----- Dataset
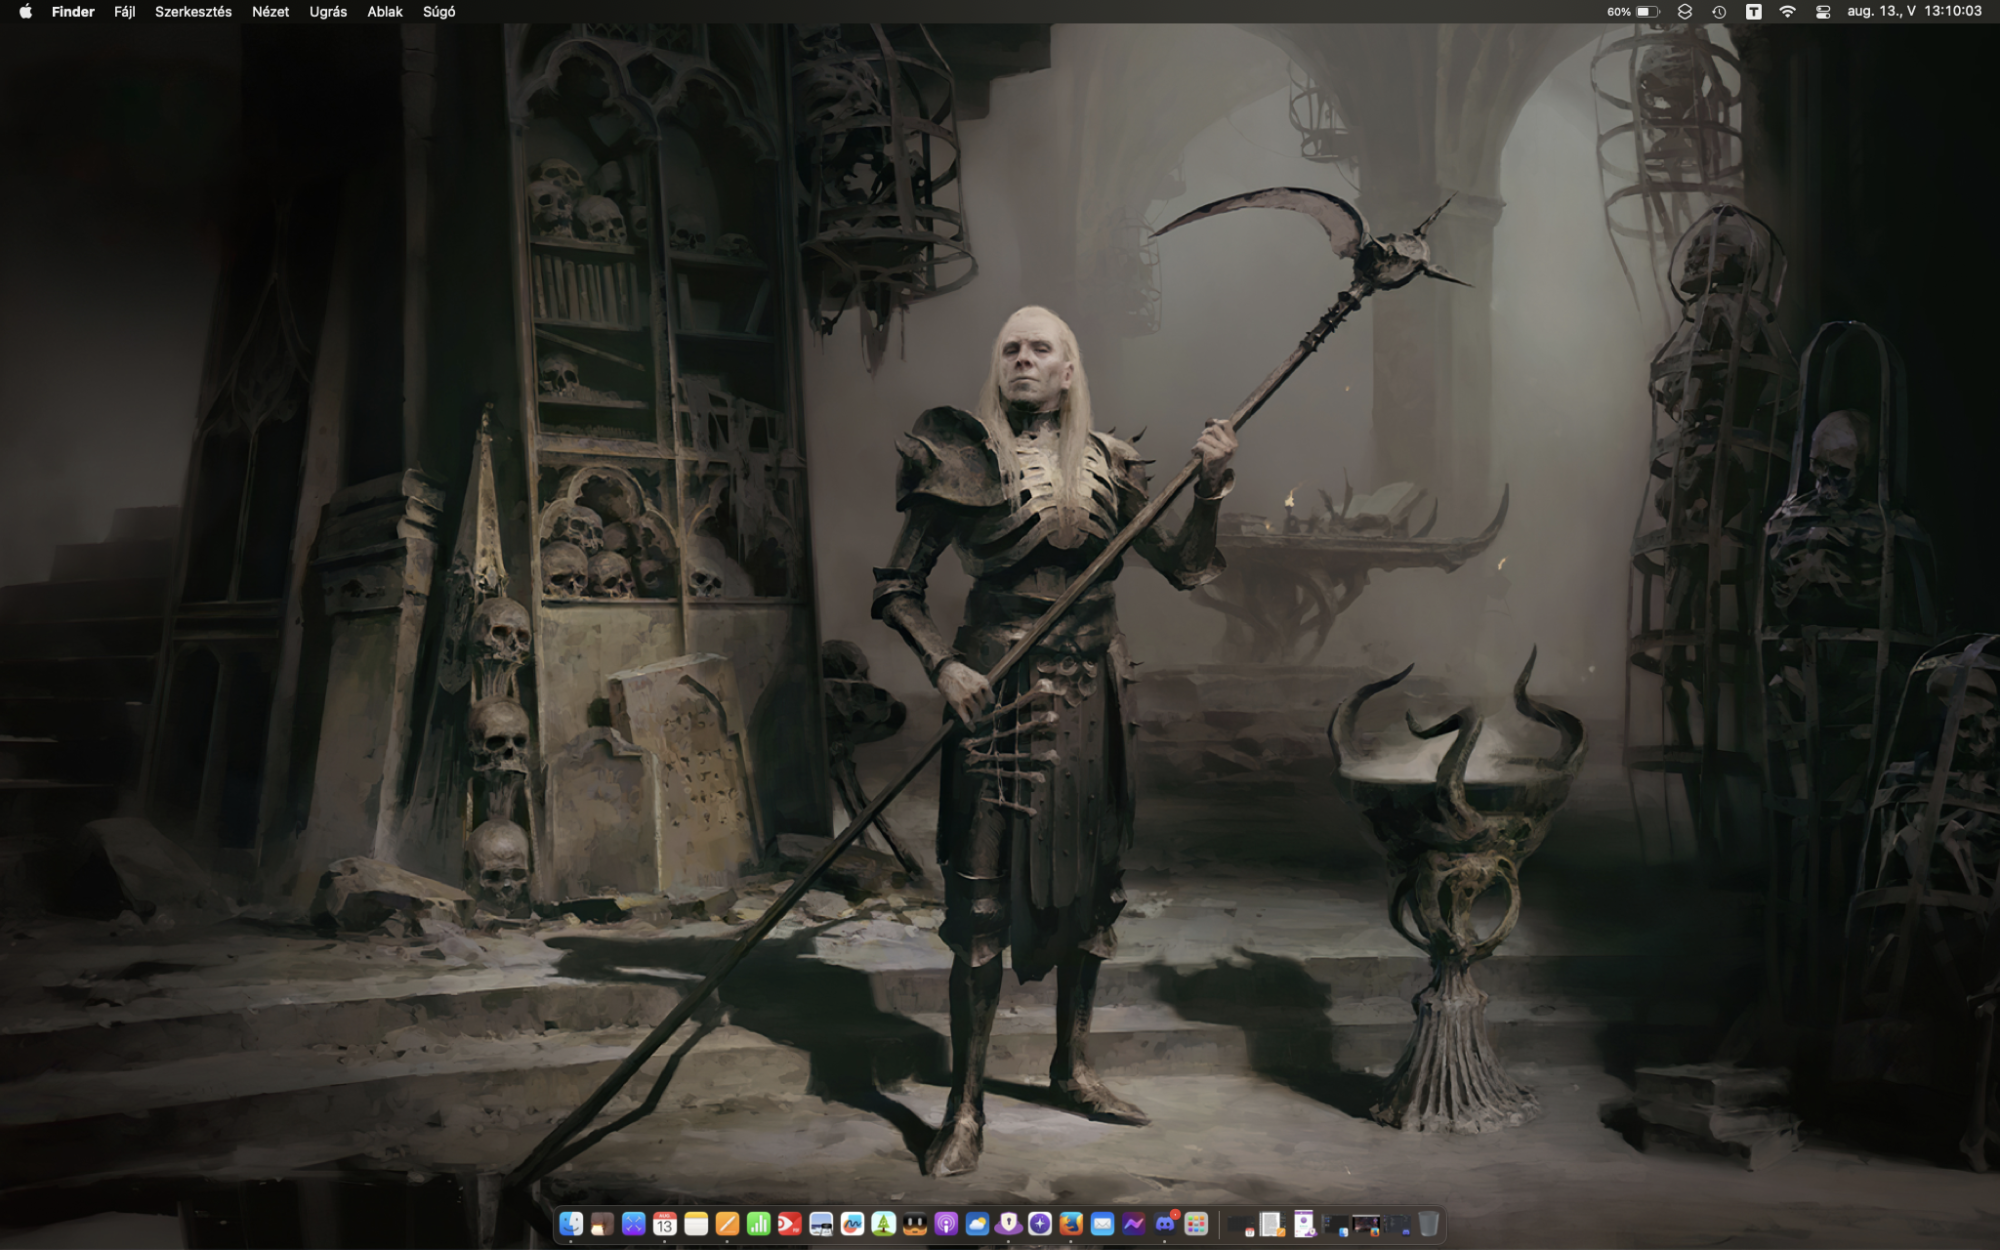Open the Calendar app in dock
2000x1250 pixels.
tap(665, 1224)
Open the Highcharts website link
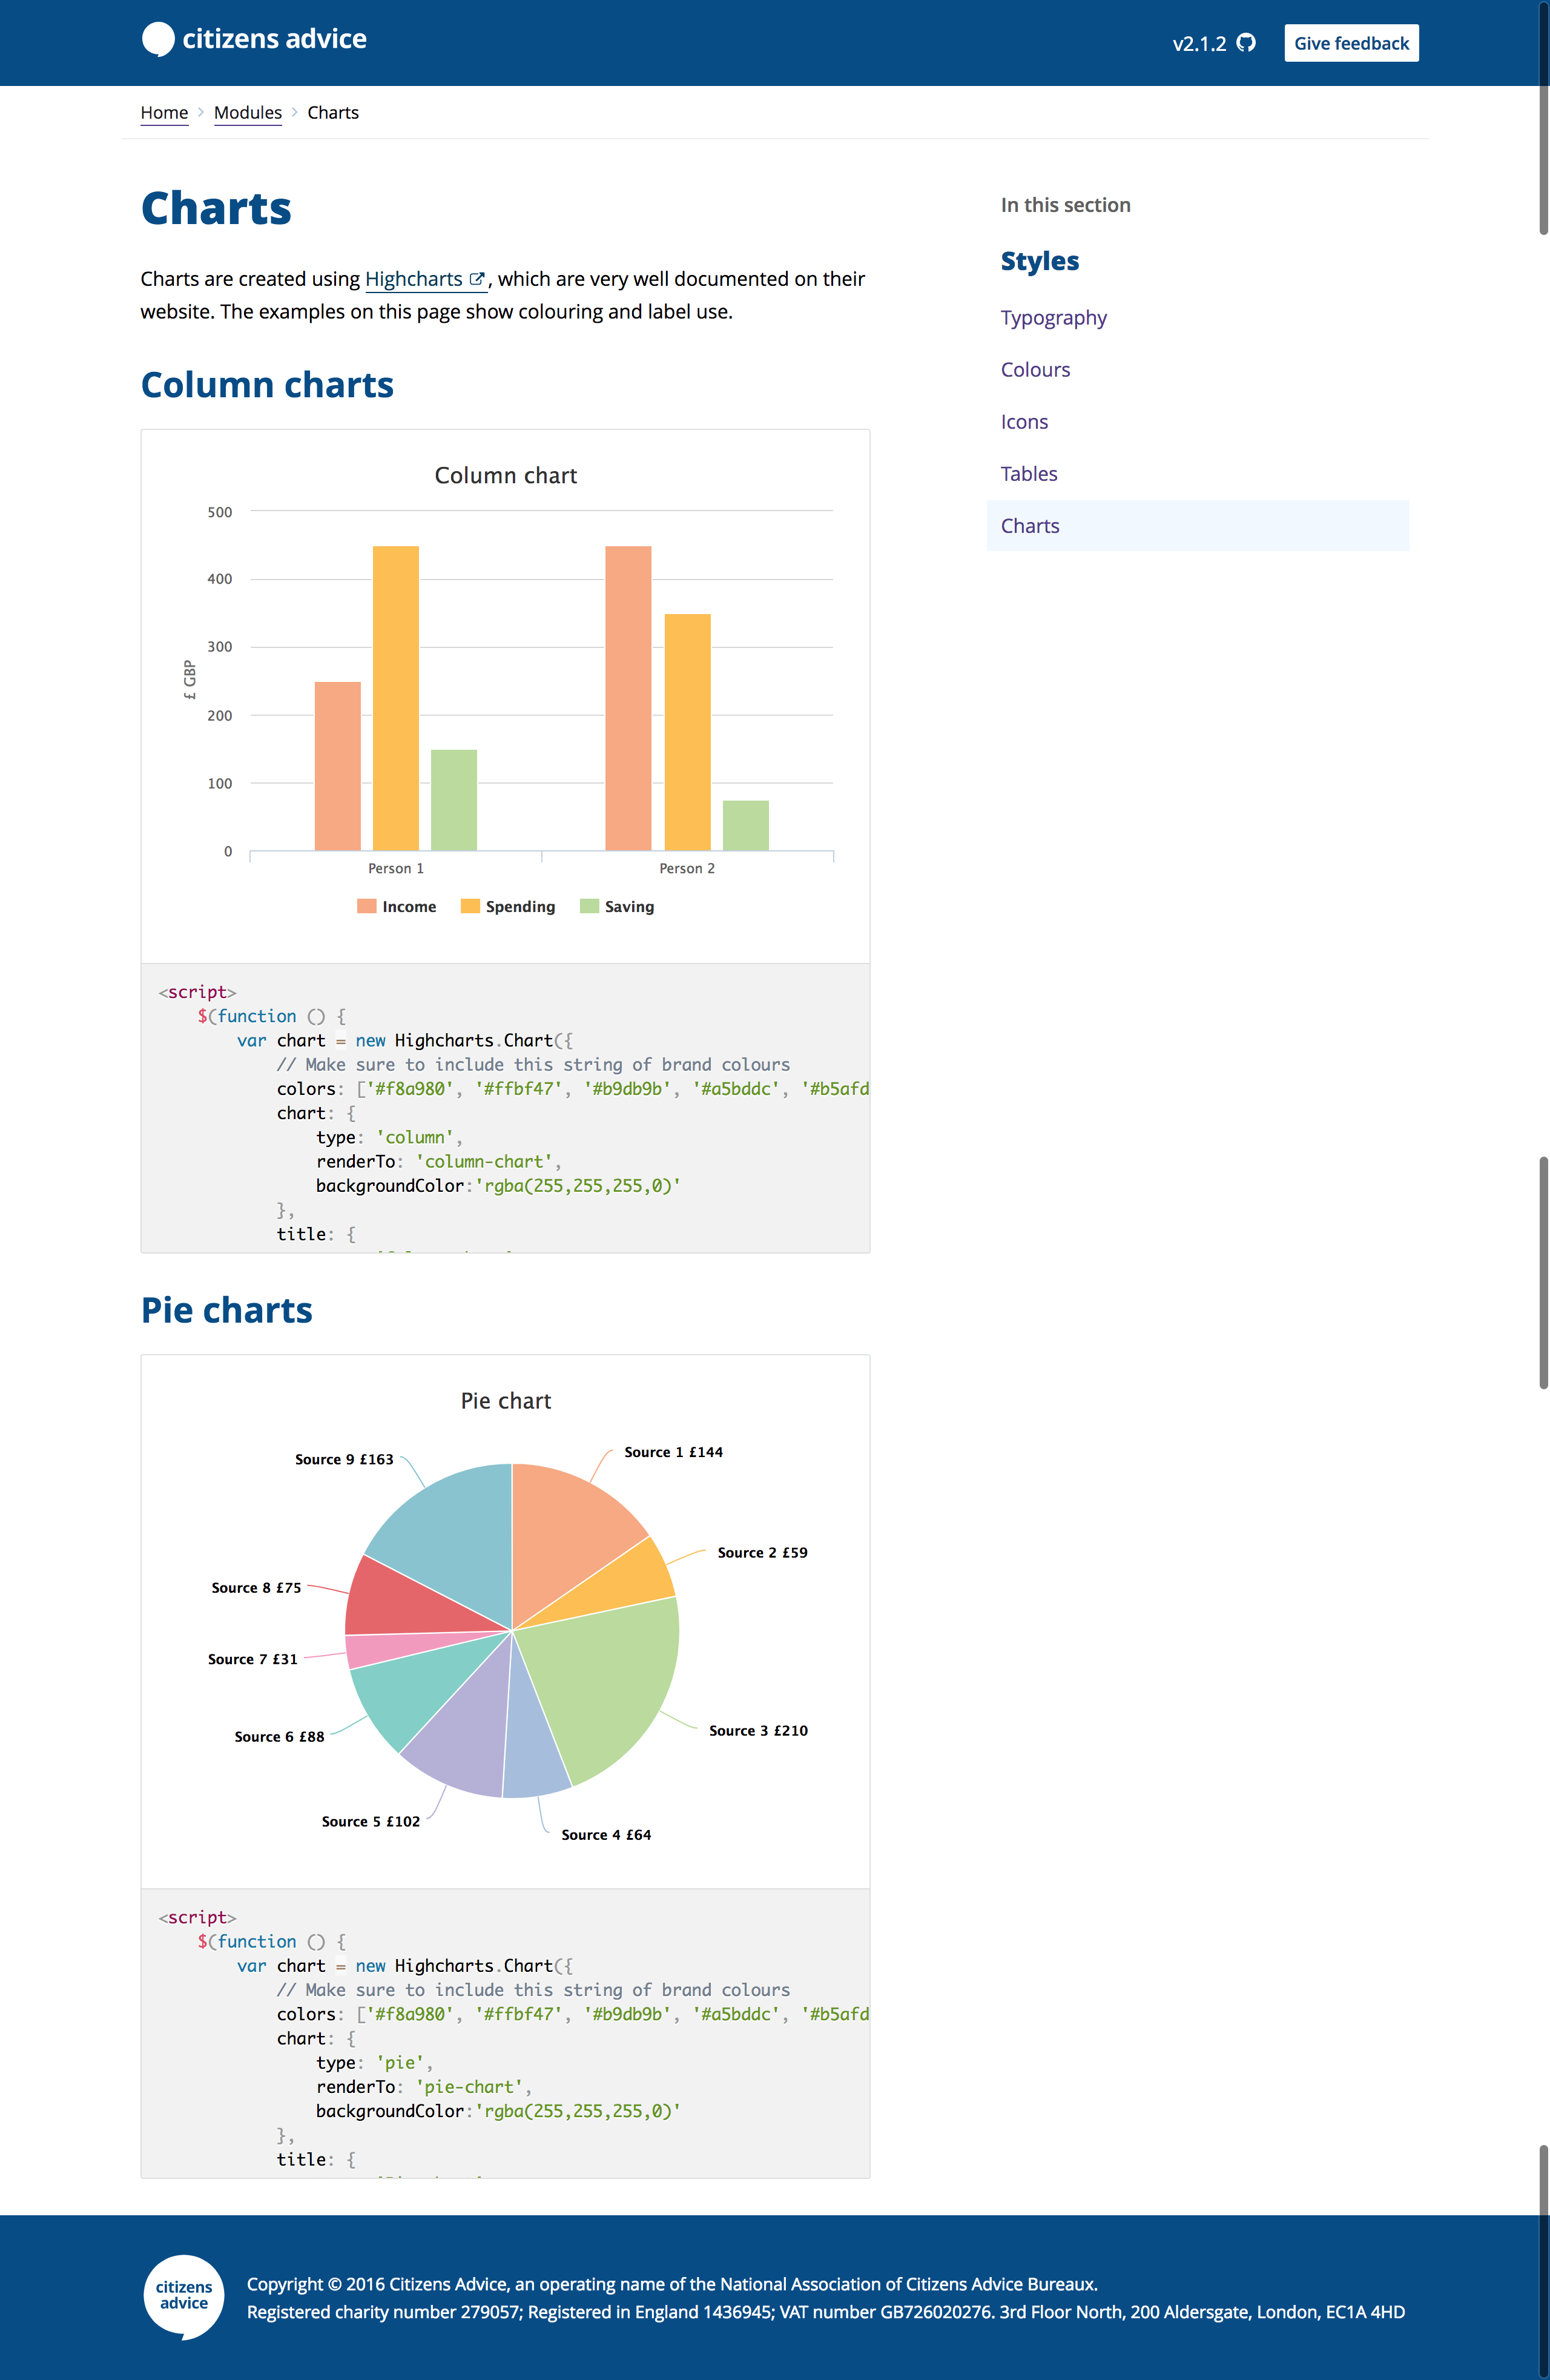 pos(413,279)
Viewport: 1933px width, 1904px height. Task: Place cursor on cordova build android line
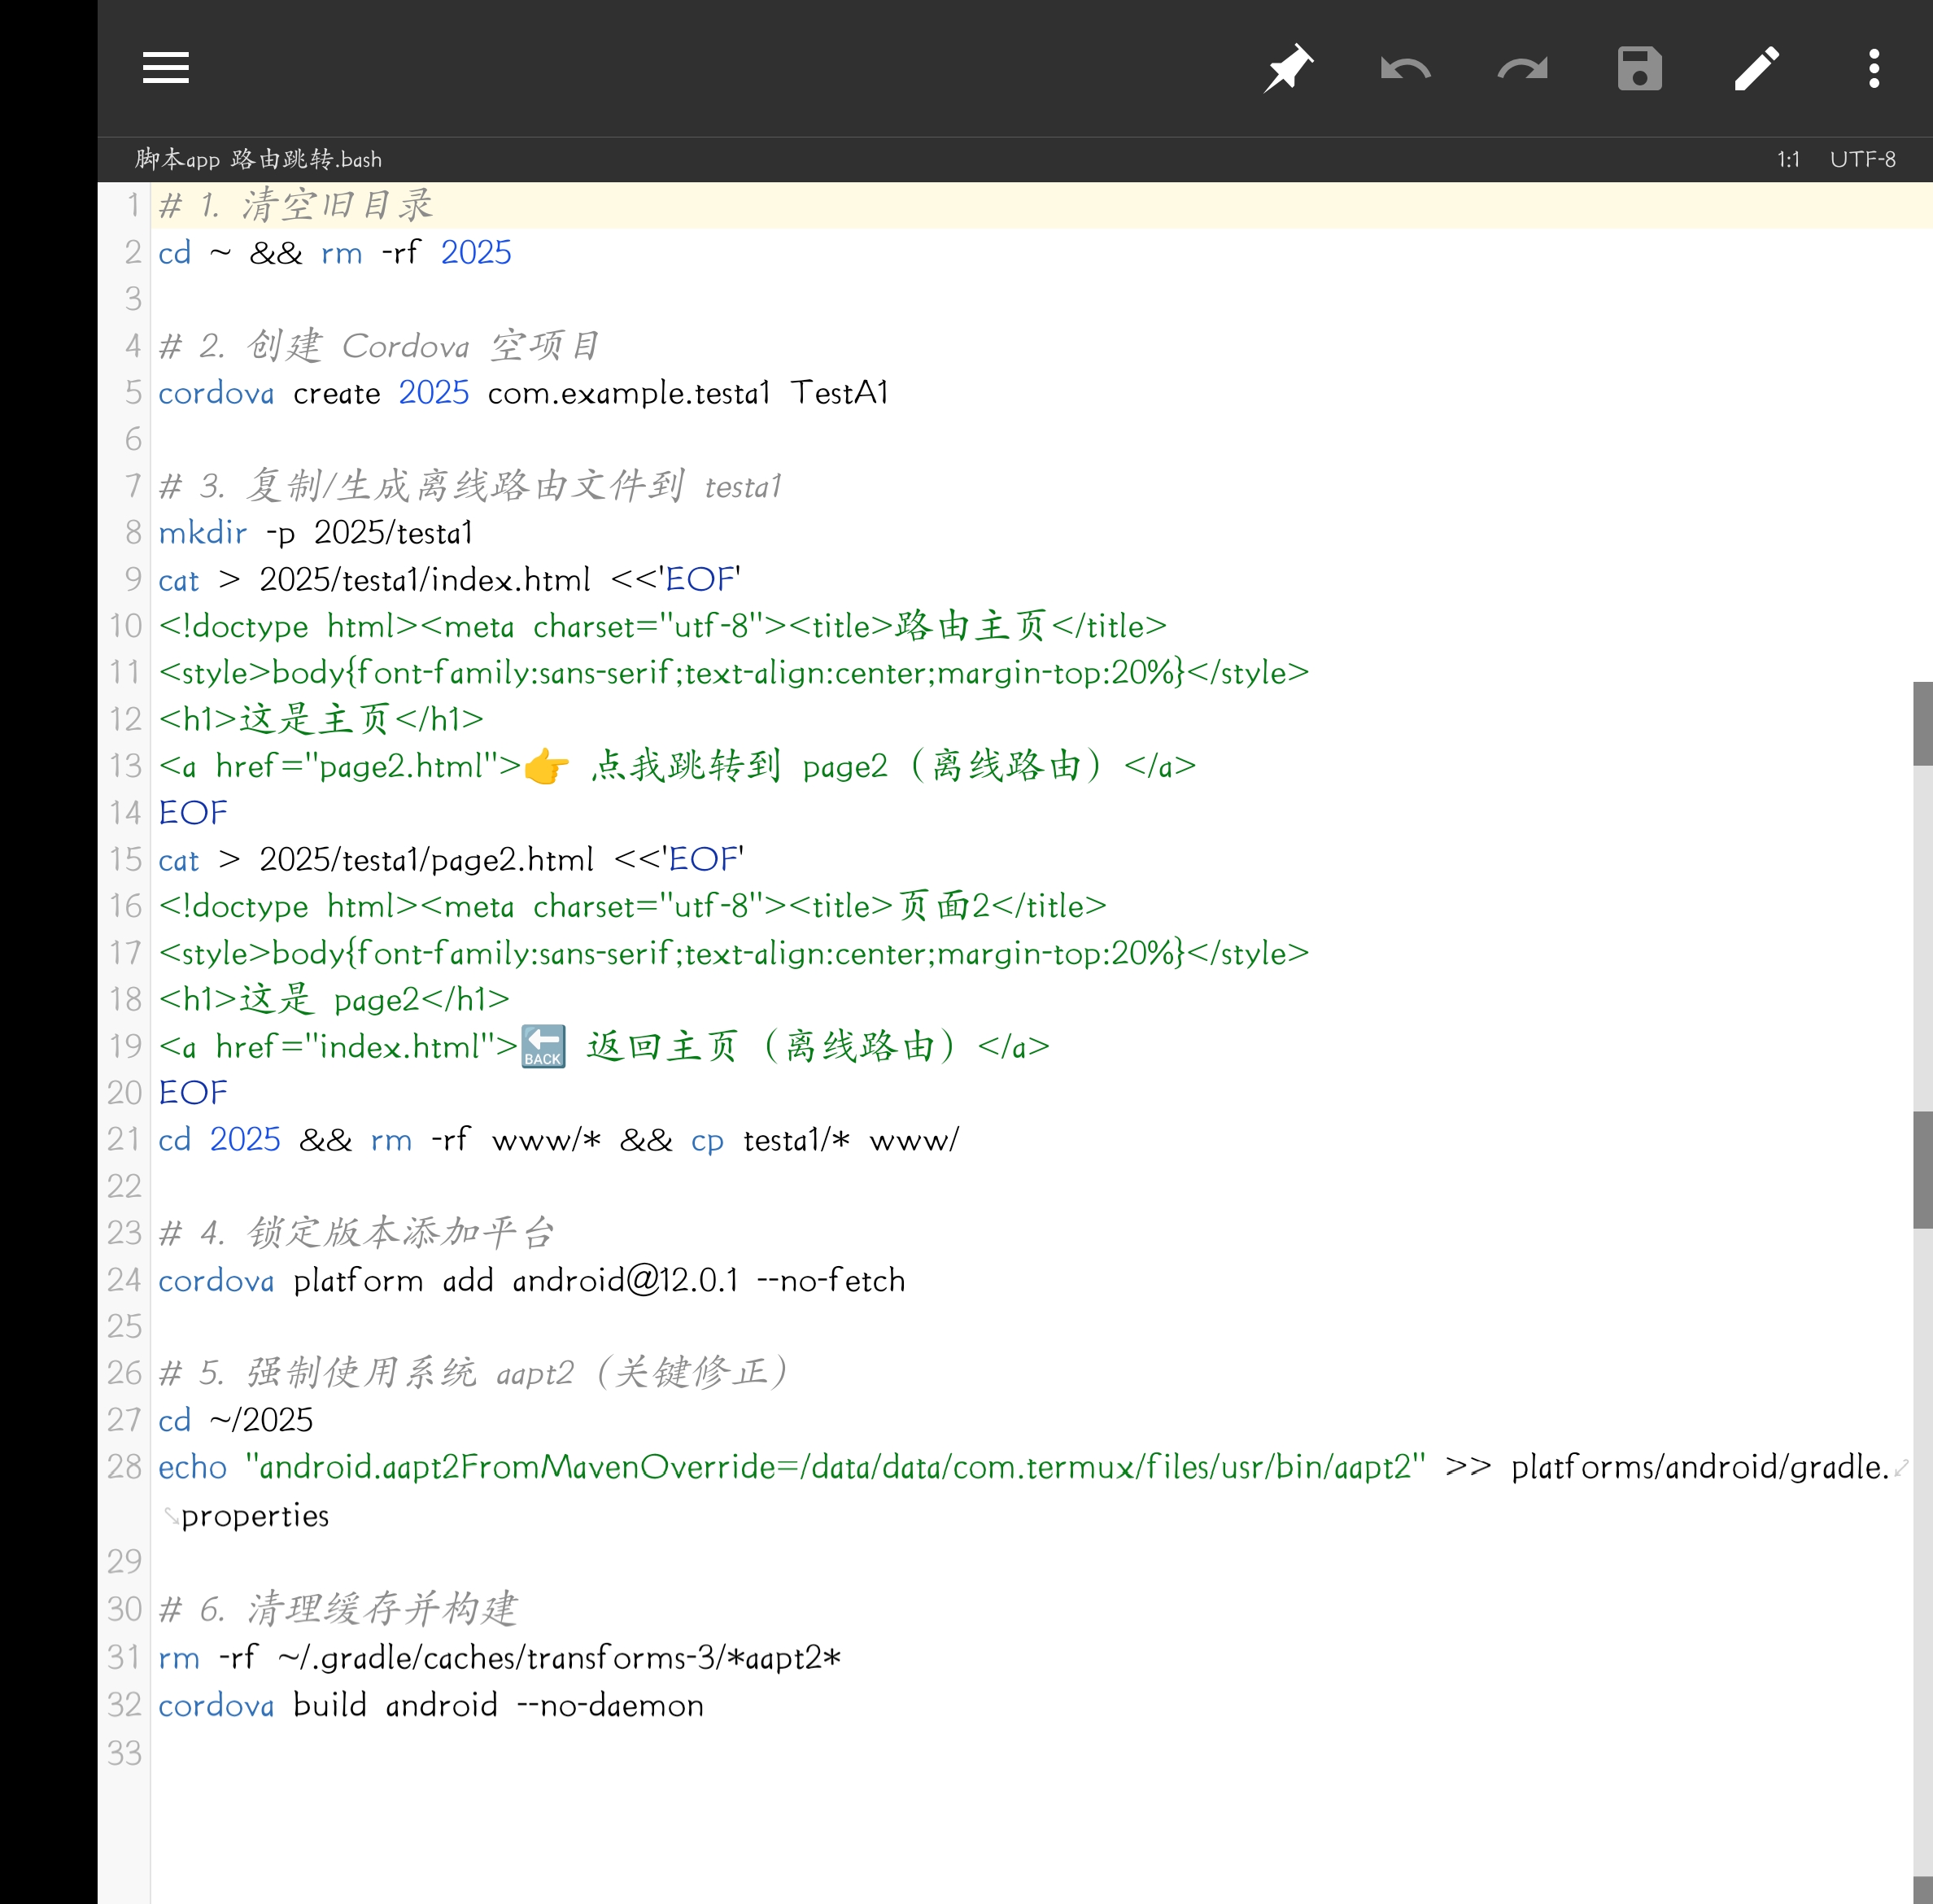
----------
Description of the task :: Output, exactly and without pictures, the span of lines that starts at the line containing "Open the Highcharts website link" and ends at the last line above.

Output of the task ::
Open the Highcharts website link
 pos(413,279)
Viewport: 1933px width, 1904px height. Task: Place cursor on cordova build android line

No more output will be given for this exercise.